## WORK REQUIRED
Exactly as written, transcribe the lines that run from the one containing "The image size is (868, 417)." to the end of the records below.

· · · ·

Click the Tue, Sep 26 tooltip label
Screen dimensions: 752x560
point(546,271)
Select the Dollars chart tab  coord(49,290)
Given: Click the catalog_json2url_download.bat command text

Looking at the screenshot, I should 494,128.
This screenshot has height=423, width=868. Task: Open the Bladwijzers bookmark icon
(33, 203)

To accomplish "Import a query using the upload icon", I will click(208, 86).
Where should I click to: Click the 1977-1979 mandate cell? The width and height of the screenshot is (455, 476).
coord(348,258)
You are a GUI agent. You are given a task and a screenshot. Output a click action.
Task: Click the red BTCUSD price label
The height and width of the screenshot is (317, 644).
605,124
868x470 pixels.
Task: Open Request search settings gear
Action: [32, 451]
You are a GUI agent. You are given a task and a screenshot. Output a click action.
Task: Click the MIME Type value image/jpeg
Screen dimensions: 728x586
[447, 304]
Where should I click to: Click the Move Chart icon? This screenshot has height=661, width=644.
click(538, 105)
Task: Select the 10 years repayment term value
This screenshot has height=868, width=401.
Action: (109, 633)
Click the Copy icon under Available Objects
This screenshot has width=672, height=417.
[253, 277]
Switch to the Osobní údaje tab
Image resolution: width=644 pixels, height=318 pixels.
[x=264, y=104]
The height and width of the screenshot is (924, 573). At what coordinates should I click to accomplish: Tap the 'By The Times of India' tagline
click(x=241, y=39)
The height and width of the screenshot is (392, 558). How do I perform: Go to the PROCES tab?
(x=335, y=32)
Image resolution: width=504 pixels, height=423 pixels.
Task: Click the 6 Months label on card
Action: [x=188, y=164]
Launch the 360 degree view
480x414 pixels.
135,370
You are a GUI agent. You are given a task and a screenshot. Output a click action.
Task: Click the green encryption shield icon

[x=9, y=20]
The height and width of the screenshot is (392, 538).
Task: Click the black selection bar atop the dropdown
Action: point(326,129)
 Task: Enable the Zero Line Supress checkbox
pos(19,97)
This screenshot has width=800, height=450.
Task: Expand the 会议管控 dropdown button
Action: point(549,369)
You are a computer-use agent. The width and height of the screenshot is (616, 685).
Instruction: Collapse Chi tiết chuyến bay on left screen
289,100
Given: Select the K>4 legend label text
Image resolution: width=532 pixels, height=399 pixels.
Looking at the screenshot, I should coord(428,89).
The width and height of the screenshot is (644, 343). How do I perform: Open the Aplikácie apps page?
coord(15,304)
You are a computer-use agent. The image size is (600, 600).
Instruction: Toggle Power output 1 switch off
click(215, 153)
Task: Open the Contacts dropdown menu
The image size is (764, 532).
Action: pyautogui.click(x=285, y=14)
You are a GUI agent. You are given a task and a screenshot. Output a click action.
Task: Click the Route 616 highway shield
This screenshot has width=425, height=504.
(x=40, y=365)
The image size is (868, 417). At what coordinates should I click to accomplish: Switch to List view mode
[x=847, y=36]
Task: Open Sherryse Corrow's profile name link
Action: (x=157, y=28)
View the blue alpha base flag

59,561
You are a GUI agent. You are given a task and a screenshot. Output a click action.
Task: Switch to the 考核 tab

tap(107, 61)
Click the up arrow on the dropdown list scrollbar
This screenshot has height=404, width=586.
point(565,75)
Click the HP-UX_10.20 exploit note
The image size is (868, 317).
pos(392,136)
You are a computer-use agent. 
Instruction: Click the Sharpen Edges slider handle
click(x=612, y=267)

· · · ·

## OUTPUT OF THE EXERCISE
The image size is (868, 417). At what coordinates should I click to accomplish: Switch to List view mode
[x=847, y=36]
Task: Open Sherryse Corrow's profile name link
Action: (x=157, y=28)
View the blue alpha base flag

59,561
You are a GUI agent. You are given a task and a screenshot. Output a click action.
Task: Switch to the 考核 tab

tap(107, 61)
Click the up arrow on the dropdown list scrollbar
This screenshot has height=404, width=586.
point(565,75)
Click the HP-UX_10.20 exploit note
The image size is (868, 317).
pos(392,136)
You are a computer-use agent. 
Instruction: Click the Sharpen Edges slider handle
click(x=612, y=267)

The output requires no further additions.